#### Information provided
*-*-*

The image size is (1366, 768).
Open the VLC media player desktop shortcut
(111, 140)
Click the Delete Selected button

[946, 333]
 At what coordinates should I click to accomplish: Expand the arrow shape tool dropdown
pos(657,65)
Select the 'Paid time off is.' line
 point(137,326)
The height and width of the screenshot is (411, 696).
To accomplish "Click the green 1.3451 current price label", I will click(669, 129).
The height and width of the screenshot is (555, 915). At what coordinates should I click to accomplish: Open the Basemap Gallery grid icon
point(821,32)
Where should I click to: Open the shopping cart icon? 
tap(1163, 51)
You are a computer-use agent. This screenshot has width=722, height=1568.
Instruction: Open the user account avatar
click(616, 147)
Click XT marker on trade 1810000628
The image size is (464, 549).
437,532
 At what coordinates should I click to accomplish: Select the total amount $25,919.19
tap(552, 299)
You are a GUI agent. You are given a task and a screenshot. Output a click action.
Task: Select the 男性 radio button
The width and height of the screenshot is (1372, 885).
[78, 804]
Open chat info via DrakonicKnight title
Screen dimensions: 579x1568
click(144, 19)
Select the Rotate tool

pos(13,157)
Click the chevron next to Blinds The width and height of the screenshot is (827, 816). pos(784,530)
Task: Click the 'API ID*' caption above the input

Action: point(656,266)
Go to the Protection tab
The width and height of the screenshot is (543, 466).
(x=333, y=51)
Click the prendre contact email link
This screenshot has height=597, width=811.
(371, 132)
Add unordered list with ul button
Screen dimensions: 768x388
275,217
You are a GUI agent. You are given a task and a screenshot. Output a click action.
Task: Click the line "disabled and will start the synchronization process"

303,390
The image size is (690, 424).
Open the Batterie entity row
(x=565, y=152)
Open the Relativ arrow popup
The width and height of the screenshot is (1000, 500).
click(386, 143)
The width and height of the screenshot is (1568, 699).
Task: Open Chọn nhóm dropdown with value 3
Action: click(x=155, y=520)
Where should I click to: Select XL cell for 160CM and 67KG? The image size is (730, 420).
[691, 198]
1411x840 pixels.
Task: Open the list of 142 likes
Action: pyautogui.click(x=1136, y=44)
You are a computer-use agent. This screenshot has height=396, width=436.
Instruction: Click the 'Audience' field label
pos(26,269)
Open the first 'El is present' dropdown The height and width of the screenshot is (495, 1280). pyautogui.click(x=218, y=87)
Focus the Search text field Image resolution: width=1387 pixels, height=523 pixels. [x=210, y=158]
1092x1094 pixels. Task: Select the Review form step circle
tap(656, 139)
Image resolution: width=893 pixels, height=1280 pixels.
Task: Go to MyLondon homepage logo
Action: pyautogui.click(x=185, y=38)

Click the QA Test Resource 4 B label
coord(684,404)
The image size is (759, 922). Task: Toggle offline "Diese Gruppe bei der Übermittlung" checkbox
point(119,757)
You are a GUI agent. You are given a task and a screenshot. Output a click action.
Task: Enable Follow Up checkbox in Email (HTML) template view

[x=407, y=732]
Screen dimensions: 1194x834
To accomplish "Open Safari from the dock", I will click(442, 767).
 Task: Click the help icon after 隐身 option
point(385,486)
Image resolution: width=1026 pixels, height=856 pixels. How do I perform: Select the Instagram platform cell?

*-*-*

#### What is required
Nothing but an exact copy of the lines from the start of the entries through the line containing "Click the chevron" belongs in the response.

#### Worked solution
The image size is (1366, 768).
Open the VLC media player desktop shortcut
(111, 140)
Click the Delete Selected button

[946, 333]
 At what coordinates should I click to accomplish: Expand the arrow shape tool dropdown
pos(657,65)
Select the 'Paid time off is.' line
 point(137,326)
The height and width of the screenshot is (411, 696).
To accomplish "Click the green 1.3451 current price label", I will click(669, 129).
The height and width of the screenshot is (555, 915). At what coordinates should I click to accomplish: Open the Basemap Gallery grid icon
point(821,32)
Where should I click to: Open the shopping cart icon? 
tap(1163, 51)
You are a computer-use agent. This screenshot has width=722, height=1568.
Instruction: Open the user account avatar
click(616, 147)
Click XT marker on trade 1810000628
The image size is (464, 549).
437,532
 At what coordinates should I click to accomplish: Select the total amount $25,919.19
tap(552, 299)
You are a GUI agent. You are given a task and a screenshot. Output a click action.
Task: Select the 男性 radio button
The width and height of the screenshot is (1372, 885).
[78, 804]
Open chat info via DrakonicKnight title
Screen dimensions: 579x1568
click(144, 19)
Select the Rotate tool

pos(13,157)
Click the chevron next to Blinds The width and height of the screenshot is (827, 816). pos(784,530)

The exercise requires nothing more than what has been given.